Monday, June 25, 2007

Quality values in new sequencing technologies?

At the Finishing in the Future conference there were quite a few talks describing attempts to characterize the quality of the data arising from new sequencing technologies (primarily 454 and Solexa - the only two currently available to more than a select few). At least for 454 it appears that the quality values reported by their assembler are a bit optimistic. Jim Knight from 454 mentioned that in his view these values are correct: i.e. they reflect the true accuracy of estimating the DNA sequence from the raw information produced by the sequencer. One reason for the discrepancy in the perceived quality of the 454 data and the reported values could reflect errors introduced at some other stages in the sequencing process.

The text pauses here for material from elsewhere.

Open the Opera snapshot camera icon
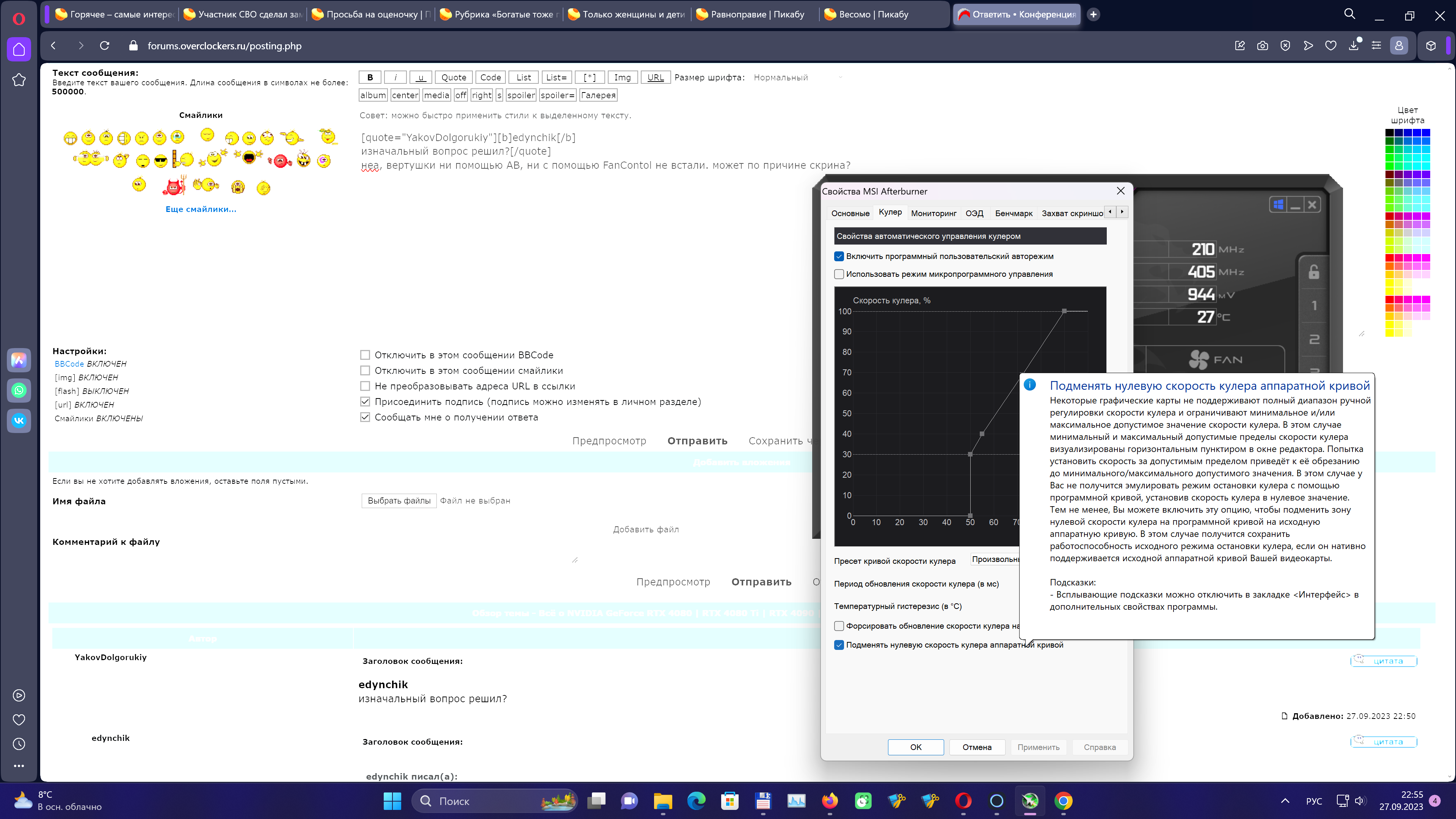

For example, in Sanger sequencing, PCR errors cause a degradation in signal, leading to a corresponding decrease in quality values. For 454 (and other high-throughput technologies) it is possible some errors occurring during the amplification steps sneak through without any degradation of signal, leading to overly-optimistic quality values. Is there a way to quantify the magnitude of such errors to create a better estimate of the quality of the data?

1 comment:

Niranjan said...

I would first try to figure out
the kinds of experimental errors
454 may suffer from by doing extensive comparisons with sanger data. Maybe there is a pattern to situations where 454 says it has the sequence but differs a lot from what sanger produces.